◆ **What is required**:
One part of the entries below is wanted: the lines from the one containing "Image resolution: width=1012" through the one containing "You are a computer-use agent. The image size is (1288, 937).". Write those out exactly and nothing else.

══ Provided records

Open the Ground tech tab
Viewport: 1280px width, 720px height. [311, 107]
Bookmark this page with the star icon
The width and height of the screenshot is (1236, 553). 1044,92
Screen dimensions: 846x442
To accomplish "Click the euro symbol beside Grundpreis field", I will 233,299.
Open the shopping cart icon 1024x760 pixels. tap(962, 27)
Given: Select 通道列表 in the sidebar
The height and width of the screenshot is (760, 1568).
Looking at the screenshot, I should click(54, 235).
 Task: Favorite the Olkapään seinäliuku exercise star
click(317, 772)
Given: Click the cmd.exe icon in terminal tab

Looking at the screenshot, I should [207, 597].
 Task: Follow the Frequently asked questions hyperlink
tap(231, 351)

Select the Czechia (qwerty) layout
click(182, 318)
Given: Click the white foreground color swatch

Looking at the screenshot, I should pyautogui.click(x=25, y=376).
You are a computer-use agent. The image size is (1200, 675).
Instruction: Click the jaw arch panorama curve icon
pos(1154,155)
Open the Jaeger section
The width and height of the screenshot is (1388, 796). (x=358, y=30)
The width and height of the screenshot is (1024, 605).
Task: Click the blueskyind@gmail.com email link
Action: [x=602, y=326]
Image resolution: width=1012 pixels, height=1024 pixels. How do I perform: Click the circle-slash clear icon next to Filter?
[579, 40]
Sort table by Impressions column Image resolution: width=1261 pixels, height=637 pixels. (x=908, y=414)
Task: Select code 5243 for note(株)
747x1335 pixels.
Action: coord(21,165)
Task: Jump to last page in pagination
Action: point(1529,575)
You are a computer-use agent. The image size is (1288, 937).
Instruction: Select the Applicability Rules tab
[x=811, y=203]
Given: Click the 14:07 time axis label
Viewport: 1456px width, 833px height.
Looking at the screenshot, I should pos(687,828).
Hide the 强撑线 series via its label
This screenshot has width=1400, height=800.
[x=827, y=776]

════

◆ **Exercise response**:
Image resolution: width=1012 pixels, height=1024 pixels. How do I perform: Click the circle-slash clear icon next to Filter?
[579, 40]
Sort table by Impressions column Image resolution: width=1261 pixels, height=637 pixels. (x=908, y=414)
Task: Select code 5243 for note(株)
747x1335 pixels.
Action: coord(21,165)
Task: Jump to last page in pagination
Action: point(1529,575)
You are a computer-use agent. The image size is (1288, 937).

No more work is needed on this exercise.